Recent tv show inventory, for the heck of it:
These are in rough order with better ones later, though I consider all of them worth seeing:
Love, Death & Robots: An uneven series, but when it hits, it's great. Worth seeing but not a high priority.
Star Trek: Strange New Worlds: The sci-fi plots here are often undercooked and over-explained. This is balanced out by really fun visual effects and a cast that works pretty hard to sell the material. Hopefully it will get better.
Obi-Wan Kenobi: I kept wanting to like it more than I did. Drags in the beginning, and takes some questionable detours, but it delivers on the bad-ass confrontation you're hoping for in the end, and that redeems it.
Raised By Wolves: Intriguing for about half of its runtime in Season 1, with intriguing character design and a Lost-style central mystery that doesn't quite make sense. Worth seeing. Then it goes off the rails completely. Haven't bothered to start Season 2.
Hawkeye: Relatively self-contained as these Marvel shows go. Hawkeye is the most grounded of the Avenger characters, and this series uses that to good effect. Worth seeing.
ZeroZeroZero: A sort of family drama wrapped around an examination of the international drug trade. The characters keep it interesting and the narrative is very focused, but some of the situations late in the series really strain credulity. Still worth seeing.
Peacemaker: Jokey, messy, stylish, and full of band-of-misfits drama. If you like what James Gunn does, this is more of the same. Worth watching but not a priority.
The Rings of Power: Fun to revisit this world in cinematic form, but the middle episodes drag, and the entire series suffers from lackluster action direction. The camera is always in the most obvious place, shooting the most obvious thing in the most obvious way. For comparison, think about the opening sequence of The Two Towers, which is absolute visual poetry. Rings of Power is not a "must see" so much as "obligatory seeing".
9-11: One Day In America: A well-constructed documentary telling the story of a few well-chosen survivors of the 9-11 tragedy. It's hard to believe so many years have passed since the incident, because some of the video used in this series is the same stuff I saw 20 years ago and it's still burned into my head from the first time.
The Book of Boba Fett: Underrated, I thought. I enjoyed it all the way through, even though it's basically a pulpy space western that doesn't stray from the very wholesome terrain that all Disney's Star Wars stuff is in nowadays. Zero sex, almost zero romance, bloodless violence, some light moral philosophizing, bonehead obvious Good and Bad guys, ... you know the drill.

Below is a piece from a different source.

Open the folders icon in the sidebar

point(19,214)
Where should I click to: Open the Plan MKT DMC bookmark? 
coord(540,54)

Foundation: Not really faithful to the book, but whatever. Good visual effects and some nice chewy sci-fi concepts. Weirdly uneven pacing and direction sometimes. Worth seeing.
Dopesick: Very hard to watch if you are, or know someone who is, dealing with addiction. But also fairly cathartic for the same reason, because it reminds you that you are far from the only person going through this struggle. The jumbled timeline doesn't do it any favors though.

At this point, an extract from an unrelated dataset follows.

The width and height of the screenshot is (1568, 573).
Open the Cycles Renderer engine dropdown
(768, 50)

The Mandalorian: Pulpy space western, yep. More humor than the other Disney Star Wars stuff. Keeps to a more episodic feel, which works well.
Black Mirror: Some episodes are dumb and predictable, others are excellent and will stick with you for months. Hard to tell what you're gonna get each time.
The Haunting Of Hill House: A memorable and creepy series that hangs together very well, using the supernatural to dig effectively around in themes of addiction, depression, and loss. Several of the gimmicks it uses are ingenious and stuck with me long after the show ended.
Stranger Things: Focused and relatively low-stakes in the first season, and very charming. Worth seeing. Season 2 is a bit more uneven but more visually compelling. Season 3 is self-indulgent and bloated with too many characters, but still good. Season 4 ... Haven't felt compelled to see it.
For All Mankind: As it goes, it gets less and less about the premise and more about the various dramatic conflicts the characters have. I enjoyed Season 1, found Season 2 to be overstuffed with drama I didn't care about, and have barely made a dent in Season 3. There is one character in particular who gets way too much screen time in Season 2 just blundering through their personal idiocy, including an affair with a person half their age that bleeds well over into Season 3, and I'm rather sick of it. I don't know if I care enough to continue, even though I like the premise of the show and where it's going.
Loki: Lots of fun. Glad we got to spend more time with Loki, even if the premise doesn't make any sense whatsoever. Worth seeing.
Chernobyl: A riveting and often terrifying dramatic recreation, and also an excellent starting point for digging further into the titular disaster and its (literal and metaphorical) fallout.
"Why worry about something that isn't going to happen?"
"Why worry about ... Oh, that's perfect. They should put that on our money."
The Boys: Twisted and full of bizarrely satisfying moments, with tons of cool gross-out effects. Definitely worth seeing, but not healthy as binge material because the nihilism beats you down after a while. The good guys never really win, and the bad guys never find redemption, and things always end up sucking, and everyone hates and betrays everyone else, over and over. But the satire is strong, and the show can be surprisingly funny as well.
Rick And Morty: Some episodes just meander around in old sci-fi concepts while cracking modern jokes, but a surprising amount of the time the show builds on sci-fi concepts in ways that are downright impressive. Universally praised for its writing, and rightly so. If you don't know where to start, watch Season 2, Episode 4, and THEN start from the beginning of the series.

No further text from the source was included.